A new report by WWF on forests and wildfires show that global fire alerts as of April 2020 are already up 13% compared to 2019 – which was a record year for fires. These wildfires are driven by climate change but also by deforestation caused primarily by land conversion for agriculture.
Deforestation has been steadily rising especially in the Brazilian Amazon, with fire alerts from August 2019 to July 2020 33% higher than in the same period in the previous year. The latest data according to the new report shows that fires in the Brazilian Amazon this year are more than 52% higher than the 10-year average.
Forest loss in the first six months of the year totalled 307,000 hectares, 26% more than the same period in 2019. In July, 6,803 outbreaks of fires were detected in the Amazon, 28% more than the same period in 2019
Greenpeace warned in May that the Brazilian government’s policies combined with global trade in timber would have “devastating consequences” for the Amazon’s indigenous rainforest. And in 2019, scientists warned that Amazon is approaching the point where it will tip over to a totally different ecosystem with would affect the climate of the planet enormously.

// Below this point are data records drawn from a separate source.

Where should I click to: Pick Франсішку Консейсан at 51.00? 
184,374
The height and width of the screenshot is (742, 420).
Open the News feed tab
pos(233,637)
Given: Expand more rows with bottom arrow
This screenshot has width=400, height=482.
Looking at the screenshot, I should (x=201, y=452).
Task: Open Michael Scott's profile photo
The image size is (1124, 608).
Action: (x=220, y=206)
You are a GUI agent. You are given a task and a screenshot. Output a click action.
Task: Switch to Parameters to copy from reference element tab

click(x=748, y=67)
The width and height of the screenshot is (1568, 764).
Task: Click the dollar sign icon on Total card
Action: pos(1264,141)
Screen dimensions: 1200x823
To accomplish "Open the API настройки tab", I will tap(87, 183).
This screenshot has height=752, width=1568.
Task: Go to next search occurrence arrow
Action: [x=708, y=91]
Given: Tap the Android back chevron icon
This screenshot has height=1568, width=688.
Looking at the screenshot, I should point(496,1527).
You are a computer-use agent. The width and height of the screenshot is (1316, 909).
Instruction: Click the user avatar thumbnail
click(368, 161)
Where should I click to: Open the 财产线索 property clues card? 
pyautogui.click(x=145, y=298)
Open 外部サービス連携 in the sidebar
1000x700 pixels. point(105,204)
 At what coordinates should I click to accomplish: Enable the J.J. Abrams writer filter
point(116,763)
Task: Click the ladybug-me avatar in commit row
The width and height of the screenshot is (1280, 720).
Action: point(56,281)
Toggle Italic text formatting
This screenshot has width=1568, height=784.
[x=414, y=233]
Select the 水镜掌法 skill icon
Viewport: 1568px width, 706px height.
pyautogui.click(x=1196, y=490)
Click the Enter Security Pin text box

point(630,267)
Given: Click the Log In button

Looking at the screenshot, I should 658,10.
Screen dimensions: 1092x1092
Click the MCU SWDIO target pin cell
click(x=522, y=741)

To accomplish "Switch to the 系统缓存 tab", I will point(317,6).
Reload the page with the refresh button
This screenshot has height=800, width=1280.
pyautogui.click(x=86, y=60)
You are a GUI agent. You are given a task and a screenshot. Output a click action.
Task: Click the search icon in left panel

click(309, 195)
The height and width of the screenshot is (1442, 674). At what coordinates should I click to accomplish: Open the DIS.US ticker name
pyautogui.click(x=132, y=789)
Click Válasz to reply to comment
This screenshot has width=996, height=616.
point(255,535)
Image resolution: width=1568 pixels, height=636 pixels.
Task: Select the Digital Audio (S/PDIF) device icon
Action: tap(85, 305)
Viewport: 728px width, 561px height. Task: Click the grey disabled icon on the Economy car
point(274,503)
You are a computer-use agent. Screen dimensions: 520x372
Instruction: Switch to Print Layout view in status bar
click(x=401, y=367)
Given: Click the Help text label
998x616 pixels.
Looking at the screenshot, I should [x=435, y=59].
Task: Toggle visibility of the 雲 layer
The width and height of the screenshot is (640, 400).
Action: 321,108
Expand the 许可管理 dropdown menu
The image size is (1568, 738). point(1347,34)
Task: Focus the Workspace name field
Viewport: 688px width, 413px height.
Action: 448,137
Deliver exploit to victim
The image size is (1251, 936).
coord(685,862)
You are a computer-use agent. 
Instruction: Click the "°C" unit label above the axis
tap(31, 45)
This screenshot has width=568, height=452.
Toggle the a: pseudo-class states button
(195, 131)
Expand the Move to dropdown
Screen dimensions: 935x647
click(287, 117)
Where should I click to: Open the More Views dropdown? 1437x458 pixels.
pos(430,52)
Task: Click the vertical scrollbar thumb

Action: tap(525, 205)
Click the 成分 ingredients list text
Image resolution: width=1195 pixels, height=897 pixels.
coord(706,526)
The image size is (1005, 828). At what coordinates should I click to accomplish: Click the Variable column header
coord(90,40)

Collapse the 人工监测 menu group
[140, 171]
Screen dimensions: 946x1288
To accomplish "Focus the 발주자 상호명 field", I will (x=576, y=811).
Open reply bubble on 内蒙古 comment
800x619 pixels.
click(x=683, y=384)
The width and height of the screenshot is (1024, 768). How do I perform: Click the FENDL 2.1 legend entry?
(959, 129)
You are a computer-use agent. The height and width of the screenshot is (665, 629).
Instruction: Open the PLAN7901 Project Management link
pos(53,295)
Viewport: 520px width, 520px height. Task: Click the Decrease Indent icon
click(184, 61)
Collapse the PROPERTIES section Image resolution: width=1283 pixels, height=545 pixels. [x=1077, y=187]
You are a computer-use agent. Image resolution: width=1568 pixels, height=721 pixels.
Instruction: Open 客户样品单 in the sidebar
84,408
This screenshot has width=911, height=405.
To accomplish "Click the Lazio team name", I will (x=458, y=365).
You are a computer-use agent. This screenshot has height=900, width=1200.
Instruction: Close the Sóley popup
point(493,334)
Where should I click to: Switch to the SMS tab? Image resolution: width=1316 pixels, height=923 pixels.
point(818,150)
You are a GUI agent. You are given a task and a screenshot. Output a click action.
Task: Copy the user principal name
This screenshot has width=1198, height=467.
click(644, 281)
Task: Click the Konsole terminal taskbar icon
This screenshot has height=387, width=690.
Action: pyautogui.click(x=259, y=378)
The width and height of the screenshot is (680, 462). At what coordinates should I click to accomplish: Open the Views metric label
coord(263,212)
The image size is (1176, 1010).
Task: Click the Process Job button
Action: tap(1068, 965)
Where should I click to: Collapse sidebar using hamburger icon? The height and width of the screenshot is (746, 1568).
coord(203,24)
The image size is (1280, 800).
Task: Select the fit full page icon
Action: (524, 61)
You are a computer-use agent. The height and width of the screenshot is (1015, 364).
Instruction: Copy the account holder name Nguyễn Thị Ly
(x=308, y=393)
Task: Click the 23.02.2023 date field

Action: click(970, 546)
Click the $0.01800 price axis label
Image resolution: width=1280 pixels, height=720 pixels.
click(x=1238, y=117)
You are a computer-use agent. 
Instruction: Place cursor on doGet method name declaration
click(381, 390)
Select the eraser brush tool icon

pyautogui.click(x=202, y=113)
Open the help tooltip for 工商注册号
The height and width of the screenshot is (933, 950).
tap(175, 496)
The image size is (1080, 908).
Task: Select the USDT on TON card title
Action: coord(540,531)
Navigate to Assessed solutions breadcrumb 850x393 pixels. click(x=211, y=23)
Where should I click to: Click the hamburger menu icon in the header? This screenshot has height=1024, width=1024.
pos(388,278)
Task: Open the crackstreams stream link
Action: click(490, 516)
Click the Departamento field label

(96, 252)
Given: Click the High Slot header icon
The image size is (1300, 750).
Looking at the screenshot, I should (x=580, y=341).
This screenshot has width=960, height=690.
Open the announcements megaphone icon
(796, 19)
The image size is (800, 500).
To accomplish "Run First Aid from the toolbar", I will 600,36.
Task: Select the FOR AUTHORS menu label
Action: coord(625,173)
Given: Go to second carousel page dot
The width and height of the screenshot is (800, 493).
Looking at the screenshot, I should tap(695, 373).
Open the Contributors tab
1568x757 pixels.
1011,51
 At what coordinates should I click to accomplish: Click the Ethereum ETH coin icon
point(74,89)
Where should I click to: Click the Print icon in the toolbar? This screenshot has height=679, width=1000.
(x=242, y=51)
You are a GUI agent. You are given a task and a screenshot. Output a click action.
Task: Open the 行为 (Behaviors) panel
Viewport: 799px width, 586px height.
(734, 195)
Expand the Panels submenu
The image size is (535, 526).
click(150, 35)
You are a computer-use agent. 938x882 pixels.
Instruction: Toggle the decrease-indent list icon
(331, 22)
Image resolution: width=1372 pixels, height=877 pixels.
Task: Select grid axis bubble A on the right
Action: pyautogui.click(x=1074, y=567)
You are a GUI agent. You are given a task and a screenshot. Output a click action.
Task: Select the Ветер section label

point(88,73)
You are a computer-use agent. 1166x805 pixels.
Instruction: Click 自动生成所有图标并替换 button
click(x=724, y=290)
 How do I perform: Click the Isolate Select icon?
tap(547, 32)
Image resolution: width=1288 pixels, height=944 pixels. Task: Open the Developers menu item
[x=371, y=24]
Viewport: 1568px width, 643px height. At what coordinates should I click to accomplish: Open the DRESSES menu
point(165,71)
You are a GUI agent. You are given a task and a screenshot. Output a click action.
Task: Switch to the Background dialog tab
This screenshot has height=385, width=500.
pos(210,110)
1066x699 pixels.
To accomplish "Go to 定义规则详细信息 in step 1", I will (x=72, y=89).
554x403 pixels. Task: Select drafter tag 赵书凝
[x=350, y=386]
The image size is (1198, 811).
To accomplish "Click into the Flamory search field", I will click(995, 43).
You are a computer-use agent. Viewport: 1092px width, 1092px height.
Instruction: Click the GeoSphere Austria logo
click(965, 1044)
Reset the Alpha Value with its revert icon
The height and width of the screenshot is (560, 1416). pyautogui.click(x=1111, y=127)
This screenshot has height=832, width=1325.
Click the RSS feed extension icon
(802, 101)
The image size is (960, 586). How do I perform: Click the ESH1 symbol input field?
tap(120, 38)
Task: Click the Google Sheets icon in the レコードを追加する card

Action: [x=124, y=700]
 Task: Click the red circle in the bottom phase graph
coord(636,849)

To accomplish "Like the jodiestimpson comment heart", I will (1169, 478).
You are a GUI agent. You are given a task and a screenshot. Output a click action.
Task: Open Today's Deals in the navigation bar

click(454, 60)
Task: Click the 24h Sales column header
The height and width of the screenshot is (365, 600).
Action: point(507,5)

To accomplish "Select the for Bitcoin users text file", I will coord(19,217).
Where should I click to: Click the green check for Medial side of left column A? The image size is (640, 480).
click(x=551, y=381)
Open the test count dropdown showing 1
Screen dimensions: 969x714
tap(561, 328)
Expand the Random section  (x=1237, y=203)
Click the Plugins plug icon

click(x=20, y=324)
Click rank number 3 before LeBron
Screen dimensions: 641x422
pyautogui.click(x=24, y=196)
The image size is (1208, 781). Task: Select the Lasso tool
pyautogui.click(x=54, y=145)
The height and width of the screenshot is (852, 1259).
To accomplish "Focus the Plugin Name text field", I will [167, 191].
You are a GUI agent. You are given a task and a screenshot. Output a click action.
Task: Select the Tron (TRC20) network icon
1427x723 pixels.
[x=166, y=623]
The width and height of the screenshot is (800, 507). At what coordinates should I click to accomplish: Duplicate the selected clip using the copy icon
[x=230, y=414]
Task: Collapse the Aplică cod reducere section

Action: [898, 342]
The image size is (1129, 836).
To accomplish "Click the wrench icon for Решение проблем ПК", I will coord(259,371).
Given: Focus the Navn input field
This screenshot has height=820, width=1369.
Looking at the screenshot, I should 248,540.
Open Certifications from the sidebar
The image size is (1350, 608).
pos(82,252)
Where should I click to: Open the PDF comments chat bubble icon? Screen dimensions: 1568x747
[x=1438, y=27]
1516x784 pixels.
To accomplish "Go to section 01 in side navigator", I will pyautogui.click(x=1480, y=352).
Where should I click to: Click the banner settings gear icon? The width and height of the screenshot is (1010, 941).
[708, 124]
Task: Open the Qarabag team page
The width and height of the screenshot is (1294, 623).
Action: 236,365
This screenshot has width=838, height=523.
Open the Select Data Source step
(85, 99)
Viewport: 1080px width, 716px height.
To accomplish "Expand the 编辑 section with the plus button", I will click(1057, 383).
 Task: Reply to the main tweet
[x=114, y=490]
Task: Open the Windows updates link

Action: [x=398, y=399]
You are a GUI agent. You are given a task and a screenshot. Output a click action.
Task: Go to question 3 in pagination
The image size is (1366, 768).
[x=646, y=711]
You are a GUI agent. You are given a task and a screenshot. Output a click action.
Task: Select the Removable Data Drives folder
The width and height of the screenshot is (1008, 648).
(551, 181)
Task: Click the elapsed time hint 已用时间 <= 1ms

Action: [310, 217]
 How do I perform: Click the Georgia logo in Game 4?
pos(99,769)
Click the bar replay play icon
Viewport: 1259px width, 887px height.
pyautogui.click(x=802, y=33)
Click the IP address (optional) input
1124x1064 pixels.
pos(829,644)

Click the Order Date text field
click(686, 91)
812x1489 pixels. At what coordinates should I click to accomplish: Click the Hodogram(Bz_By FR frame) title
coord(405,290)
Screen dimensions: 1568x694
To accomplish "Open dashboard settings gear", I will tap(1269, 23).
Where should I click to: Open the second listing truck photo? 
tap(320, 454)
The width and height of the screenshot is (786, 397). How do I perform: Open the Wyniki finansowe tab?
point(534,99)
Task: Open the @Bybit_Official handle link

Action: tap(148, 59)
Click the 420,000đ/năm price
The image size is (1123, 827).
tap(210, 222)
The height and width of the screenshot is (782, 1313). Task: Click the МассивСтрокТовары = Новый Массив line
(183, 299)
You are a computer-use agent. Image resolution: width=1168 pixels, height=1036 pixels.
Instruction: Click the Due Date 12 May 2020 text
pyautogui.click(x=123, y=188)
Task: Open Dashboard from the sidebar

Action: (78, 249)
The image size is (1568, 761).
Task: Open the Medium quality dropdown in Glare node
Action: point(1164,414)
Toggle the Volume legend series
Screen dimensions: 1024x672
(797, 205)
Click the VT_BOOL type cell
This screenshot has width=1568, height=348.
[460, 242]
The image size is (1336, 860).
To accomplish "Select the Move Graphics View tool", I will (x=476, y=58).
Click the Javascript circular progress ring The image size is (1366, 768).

According to the new report, issued last week by the World Wide Fund for Nature (WWF), equal attention should be paid to countries like Canada, the US, Australia and Russia. For the last 20 years, these have all seen an increase in the average annual area burnt, with repeated fires leaving little to no time for recovery in between.
Some countries are seeing patterns changing with frightening speed – extreme events this year in Russia already suggest its wildfires could be 10 times worse than in 2019. It is estimated that humans are responsible for around 75% of all wildfires and much of the increase in fire incidents during 2020 can be directly linked to human actions.
If trends continue, there will be devastating long-term consequences from the release of millions of extra tonnes of CO2. This is on top of the destruction of vital ecosystems, and the threat to human lives and livelihoods
In tropical and subtropical regions, forest fires are mostly intentionally set for land-use change, clearing and preparing new areas for cultivation. In the case of Brazil, COVID-19 appears to have helped the regime’s stated intention to open the Amazon for business. The environment minister was recorded telling colleagues to “take advantage of the fact that the attention of the press is on the pandemic to approve infra-legal reforms of deregulation of the environment”.
“The EU needs to face up to its share of the responsibility for the Amazon fires and deforestation across the globe,” Anke Schulmeister-Oldenhove, Senior Forest Policy Officer at WWF EU, commented.
“We import products like soy and beef from Brazil. Agriculture expansion for such products is currently fuelling deforestation and fires in the Amazon but also the destruction of other pristine nature like the Cerrado (a tropical savanna region). EU consumers need to be sure that the products they buy are not linked to deforestation and forest fires.”
“We need a new, strong EU law to achieve this,” she added and referred to an EU proposal for a new law on deforestation.
A Commission official told The Brussels Times (1 September) that the Commission expects shortly to launch a public consultation on the new law. It will cover all commodities that may be linked to deforestation, imported and domestic, including soy and beef. An inception impact assessment was published in February 2020.
An earlier EU study showed that the EU is responsible for 10 % global forest destruction through its consumption of commodities like meat, dairy, soy for animal feed, palm oil, coffee and cacao.
The EU is the world’s second-largest market for “forest-risk commodities”, such as soy and beef, after China. While the EU imports less soy than China, its soy imports carry a greater risk of being linked to deforestation, according to WWF. This is because the EU’s imports are more often sourced from deforestation frontiers in the Amazon and Cerrado.